Speaking at WORKTECH17 in Toronto in October, Rowlandson says that while a shiny new piece of technology can be useful, the most important part of digital transformation for businesses is gathering insights and using them to create more value.

Success is not some shiny new dashboard — it’s learning how to build and run a better business through insights, she says.

“Success is actually implementing some type of insight that you actually learn from the analytics. A lot of people get technology narcissism, where they care about the dashboard but they don’t actually have the skills to interpret the data and do something different.”

GoSpaces

At WorkTech, Rowlandson presented on gamification within the workplace, and how data derived from new tools that adopt game-like interfaces can be used to improve the employee experience. Gamification is already being used in consumer products such as Waze and FourSquare, but the potential of these tools to engage employees is only just being realized now.

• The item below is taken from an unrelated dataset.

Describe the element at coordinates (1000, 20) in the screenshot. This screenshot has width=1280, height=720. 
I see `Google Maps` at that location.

BGIS is working with an app called GoSpaces that intends to gamify employee goals, allowing businesses to educate employees, receive regular feedback and build valuable insights to drive practical innovation.

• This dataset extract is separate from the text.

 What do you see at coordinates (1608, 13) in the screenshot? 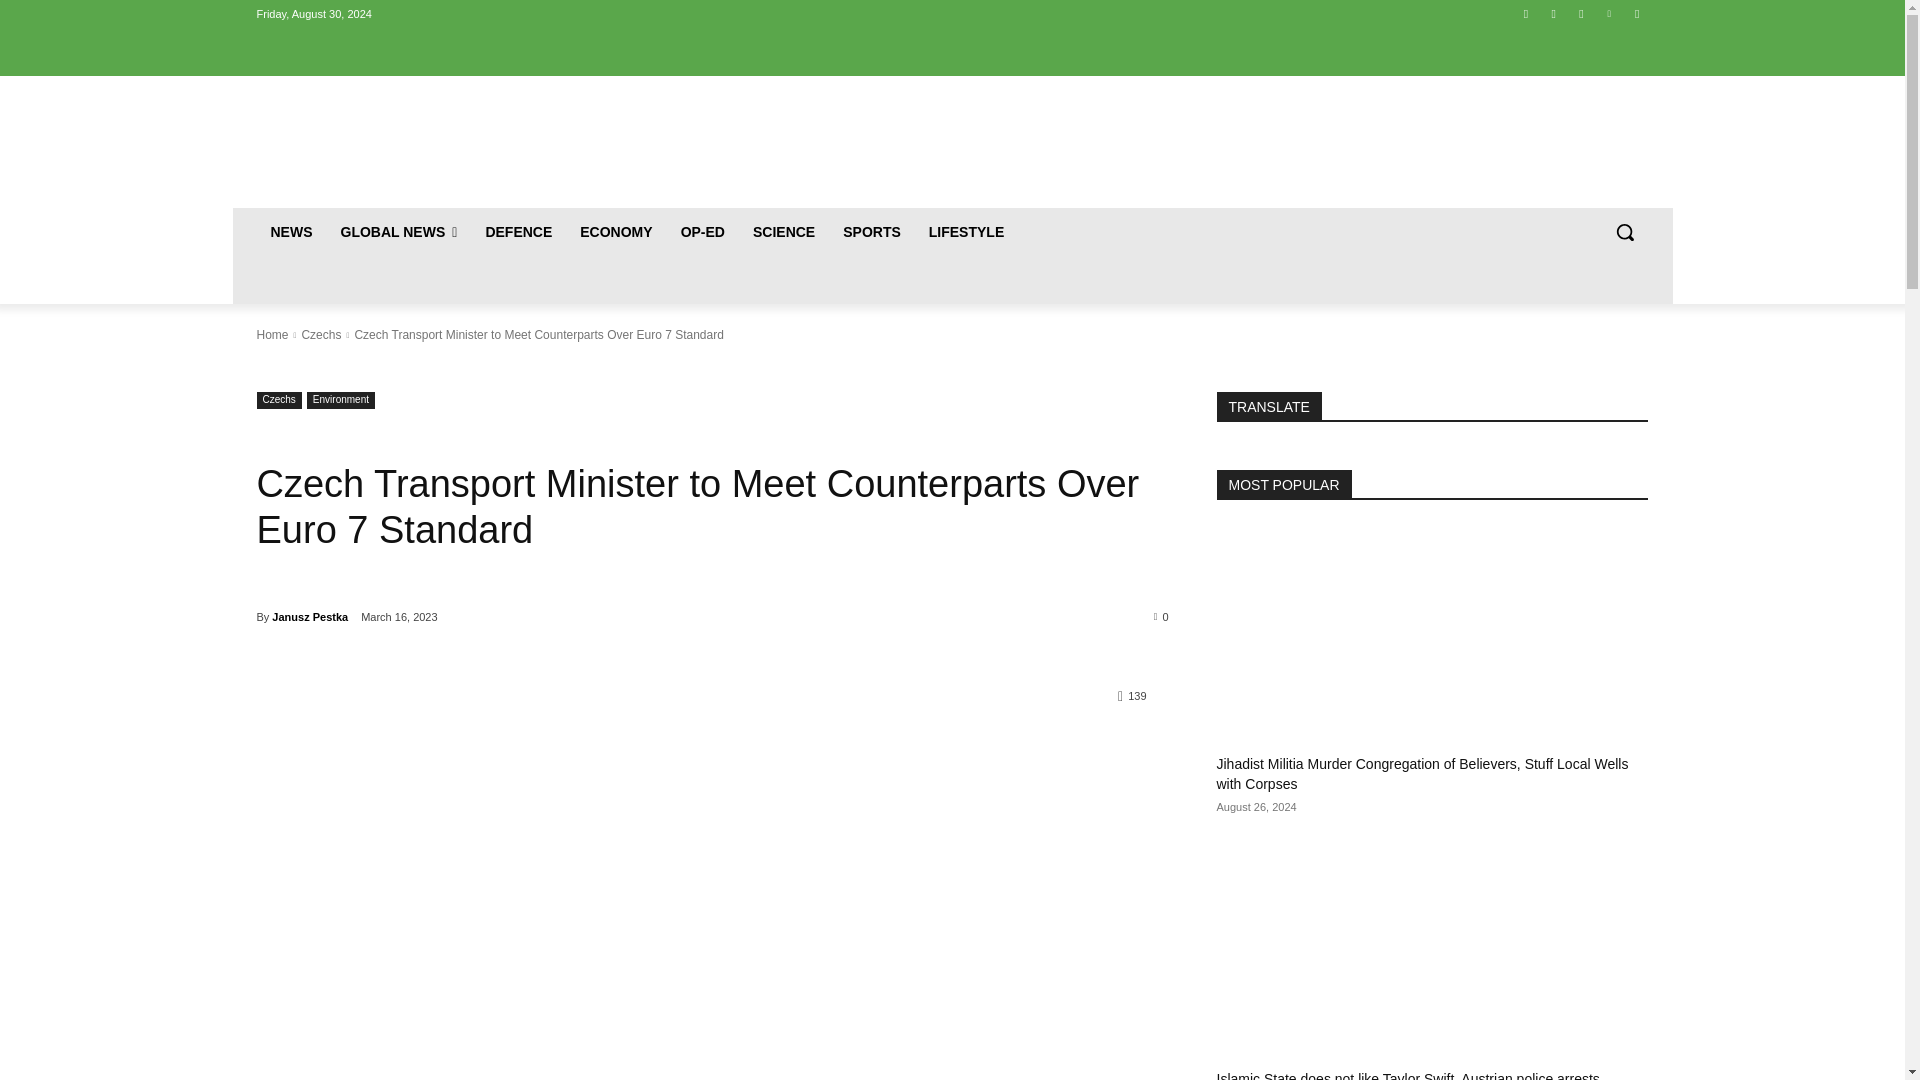
I see `Vimeo` at bounding box center [1608, 13].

GoSpaces functions as a “fitbit for the workplace,” says Rowlandson, providing a challenge and award system intended to boost the social, sustainable and financial outcomes of the business.

The GoSpaces app focusses on several key areas of the employee journey within the workplace:

  • Collecting feedback and service requests
  • Providing efficient reservation tools for meeting rooms
  • Tracking and rewarding daily sustainability goals such as biking, reducing paper usage or carpooling
  • Enabling hot-desking and flexible workspaces

All of this data allows businesses to mine key insights that can be used to drive innovative change. The GoSpaces app brings the feedback economy into the regular workcycle, giving businesses a better understanding of the employee journey.

Who deals with DX?

One of the biggest questions for businesses right now is who directs digital transformation, and employee-facing technology is no exception. So who drives initiatives such as GoSpaces that transform the work environment? Rowlandson points to the need for a holistic approach.

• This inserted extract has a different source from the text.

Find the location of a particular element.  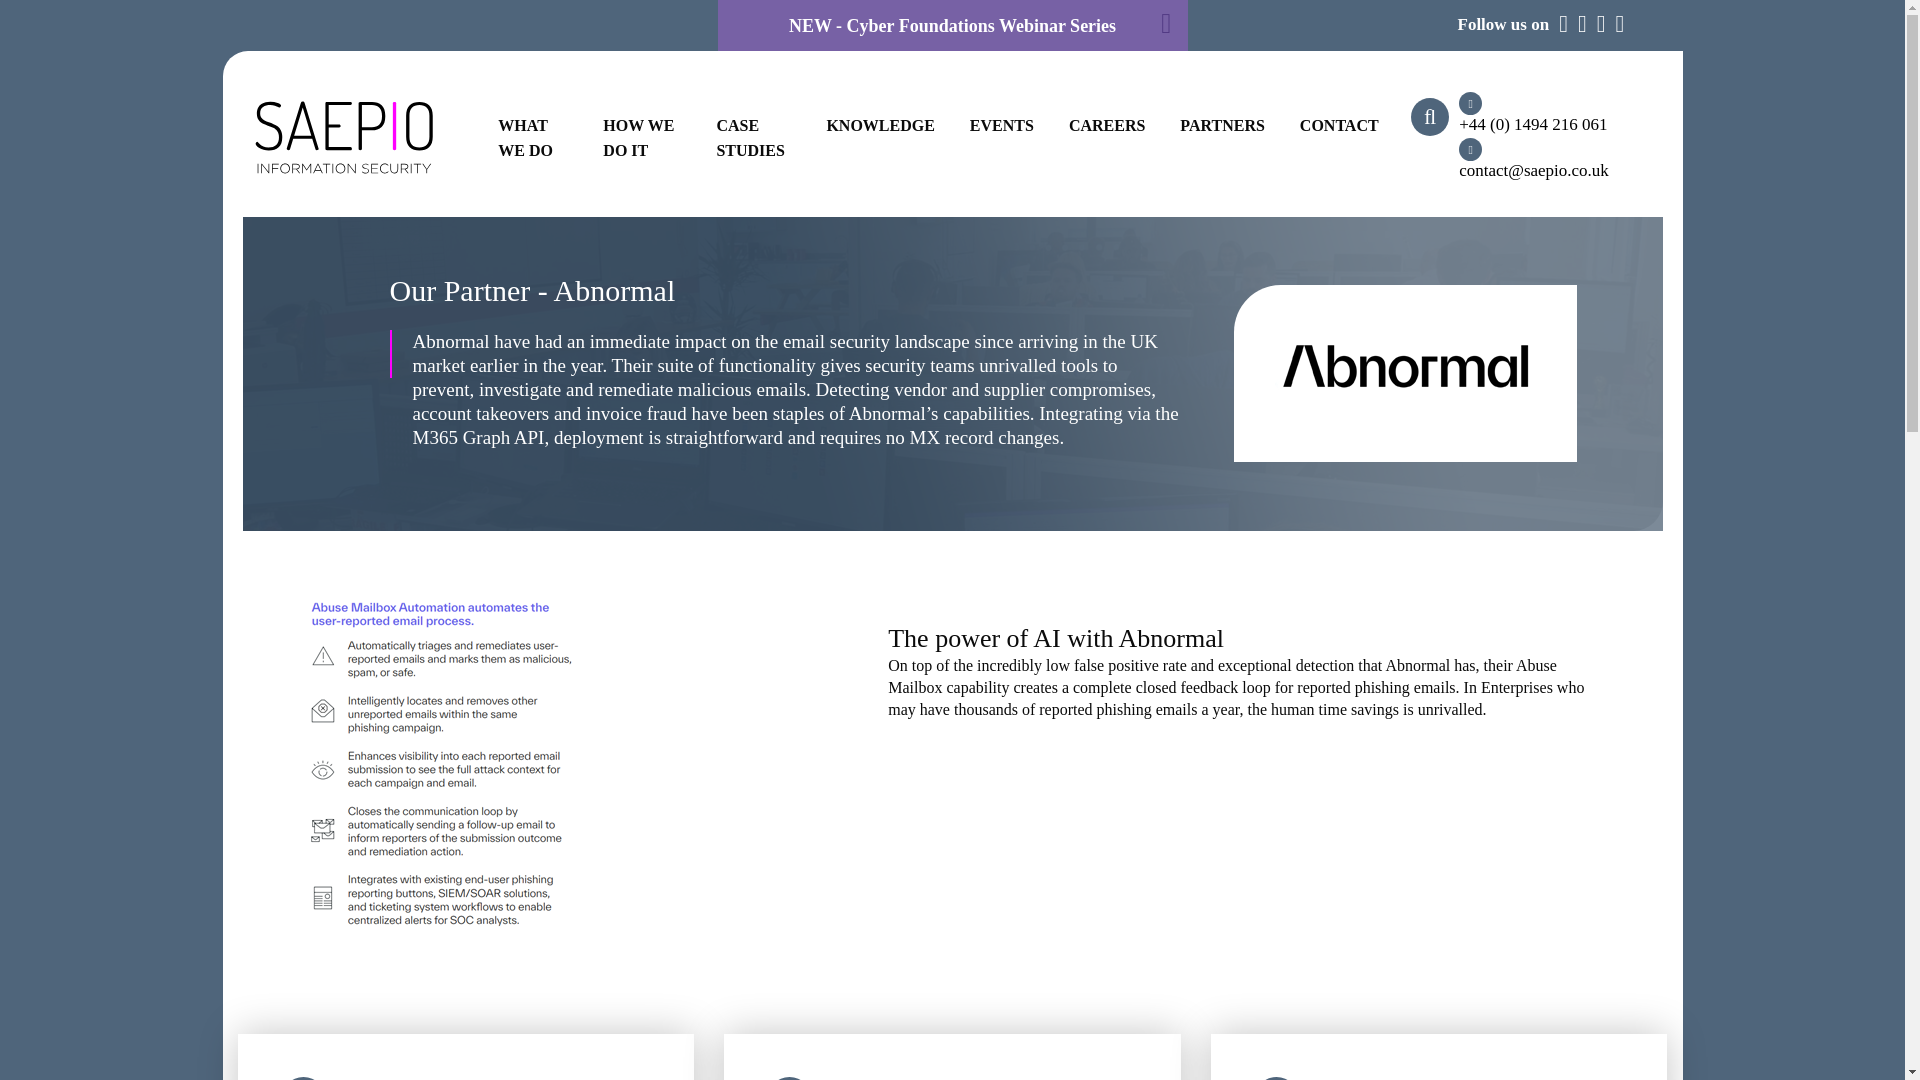

Case studies is located at coordinates (750, 137).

She says the importance of making sure that the head of real estate and the head of IT are working “hand in hand” helps to promote innovation.

“With a lot of cloud computing, information security, IT has their own pipeline of activities and then of course corporate real estate comes in from the outside. It gets at risk of being deprioritized.”

Corporate real estate can shape the innovation conversation, and help businesses avoid siloing when it comes to the complex process of digital transformation.

”To make sure that we’re not stalling and stifling innovation with the approval process and then becoming irrelevant,” says Rowlandson, “it’s important that they’re working together closely — closer than ever before.”